The way is to use the Phirehose library to fetch a sample (GET statuses/sample) of public tweets and save these tweets into your database. After your php script stop running (you can set the maximum execution time) you can make whatever you want.

The “best” way to storing tweets into a database (mySql, postresql etc) is one and simple ( insert into…).
You need first of all to make a model ( E-R model ) of your tables and their association between them: (e.g) a user can upload many tweets ALSO a tweet belongs to a user.


I have used that library, already did work, no problem here, i save tweets in my db.
your advice about E-R model is very good, then i ask: approximately how much would “weigh” (MB) all tweets from a single day? cause i want to know which is the capacity that I need on my host service?

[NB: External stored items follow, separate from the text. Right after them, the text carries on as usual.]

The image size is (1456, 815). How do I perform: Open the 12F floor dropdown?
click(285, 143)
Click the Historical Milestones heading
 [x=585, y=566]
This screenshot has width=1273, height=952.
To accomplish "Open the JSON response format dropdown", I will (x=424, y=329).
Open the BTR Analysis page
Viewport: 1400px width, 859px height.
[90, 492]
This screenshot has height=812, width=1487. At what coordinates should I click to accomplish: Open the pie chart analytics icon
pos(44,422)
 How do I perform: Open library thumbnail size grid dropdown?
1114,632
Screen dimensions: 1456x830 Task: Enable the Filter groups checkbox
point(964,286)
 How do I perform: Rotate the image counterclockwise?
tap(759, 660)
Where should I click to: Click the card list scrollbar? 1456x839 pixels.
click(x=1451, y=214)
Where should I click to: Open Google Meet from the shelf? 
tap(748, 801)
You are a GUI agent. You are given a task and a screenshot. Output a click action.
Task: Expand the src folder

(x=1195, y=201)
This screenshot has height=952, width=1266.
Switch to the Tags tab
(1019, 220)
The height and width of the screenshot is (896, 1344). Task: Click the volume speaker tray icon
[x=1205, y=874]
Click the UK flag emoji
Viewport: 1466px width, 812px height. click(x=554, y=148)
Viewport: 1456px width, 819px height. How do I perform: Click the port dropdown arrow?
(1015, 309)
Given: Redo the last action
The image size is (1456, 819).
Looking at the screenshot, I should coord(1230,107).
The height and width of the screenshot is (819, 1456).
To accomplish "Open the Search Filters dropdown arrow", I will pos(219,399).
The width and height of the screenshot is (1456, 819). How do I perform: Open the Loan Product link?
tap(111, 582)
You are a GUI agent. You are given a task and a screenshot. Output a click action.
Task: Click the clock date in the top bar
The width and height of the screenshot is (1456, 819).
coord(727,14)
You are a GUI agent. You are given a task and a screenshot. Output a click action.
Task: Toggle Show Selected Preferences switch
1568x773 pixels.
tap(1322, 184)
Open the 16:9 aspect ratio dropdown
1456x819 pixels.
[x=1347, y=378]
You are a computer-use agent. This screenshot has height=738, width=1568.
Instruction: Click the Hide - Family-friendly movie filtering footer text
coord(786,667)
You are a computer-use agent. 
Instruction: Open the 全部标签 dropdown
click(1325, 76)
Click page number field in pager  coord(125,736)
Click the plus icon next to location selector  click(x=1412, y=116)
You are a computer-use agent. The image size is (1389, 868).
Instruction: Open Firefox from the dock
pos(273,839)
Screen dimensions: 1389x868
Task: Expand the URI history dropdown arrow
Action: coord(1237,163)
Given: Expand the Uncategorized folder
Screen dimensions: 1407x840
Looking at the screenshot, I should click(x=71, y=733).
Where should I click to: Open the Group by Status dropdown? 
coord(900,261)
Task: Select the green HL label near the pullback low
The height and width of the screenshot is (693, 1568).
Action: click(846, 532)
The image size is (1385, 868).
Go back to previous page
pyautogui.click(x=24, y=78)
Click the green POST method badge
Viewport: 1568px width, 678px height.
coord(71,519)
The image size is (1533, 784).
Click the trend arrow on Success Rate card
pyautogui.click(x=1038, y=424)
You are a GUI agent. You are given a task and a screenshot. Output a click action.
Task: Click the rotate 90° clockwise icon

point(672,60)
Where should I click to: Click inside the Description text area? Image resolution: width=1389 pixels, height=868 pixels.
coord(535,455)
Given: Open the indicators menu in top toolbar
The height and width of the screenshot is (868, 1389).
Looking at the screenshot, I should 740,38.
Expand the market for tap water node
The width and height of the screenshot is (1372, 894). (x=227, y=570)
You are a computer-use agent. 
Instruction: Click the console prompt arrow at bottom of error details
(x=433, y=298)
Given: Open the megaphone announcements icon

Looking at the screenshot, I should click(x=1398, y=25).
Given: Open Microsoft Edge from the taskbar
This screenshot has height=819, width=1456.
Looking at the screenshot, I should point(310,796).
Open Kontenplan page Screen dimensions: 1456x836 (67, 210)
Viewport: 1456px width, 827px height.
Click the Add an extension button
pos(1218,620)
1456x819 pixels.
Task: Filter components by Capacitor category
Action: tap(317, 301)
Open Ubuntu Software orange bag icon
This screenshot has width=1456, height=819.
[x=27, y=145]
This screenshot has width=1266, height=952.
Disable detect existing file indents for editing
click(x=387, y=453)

Thx theochry


It depends on what you want to store, you want entire tweets or some objects only (eg user object, tweet object, place object etc…) In my research i save ENTIRE tweets (~8GB per day), so i can’t answer to this question but instead you can try to save tweets for one day and then check the capacity.


ok, just keep tweets text, now I’m testing it storage capacity. what about rate limits on this?, i run a cron job for this every hour.


this is what happens, I have been monitoring the amount of stored tweets per hour, so every hour i run a cron job with php code that connects Streaming API and start saving tweets… but I’ve noticed is connected only by less than 30 minutes sometimes less, example: php connects 2 oclock, them start saving tweets in database, then disconnect at 2:24… until at 3 oclock that is when cron job starts php again. so, from 2:24 to 2:59 nothing happens and stop storing tweets. what happens, why disconnect?, if i run cron job every half hour or less? how about rate limits? or, is there any function to reconnect? thanks!


Storing isn’t usually the problem, the searching and presenting the database is where you are going to need to make sure you keep track of your resources and may look at a cloud infrastructure. A script I have been running a week that stores tweets and has about 120,000 rows of tweet data is 18MB so it does build up quick. Searching those for specific values is where you will have problems and would be the concern depending on what you are running it on.


good advice boxxa, but still have disconnect problem… i dont know because if i run cron job for connect API every 15 minutes (just for test) is the same because can only connect every hour, at 22:00 was connected only for 8 minutes…then disconnect…if i force the code to restart nothing happens, but at 23:00 can reconnetc and starts storing tweets…to not know when. 8 minutes, 14 minutes, 26 ( maximum time I was connected)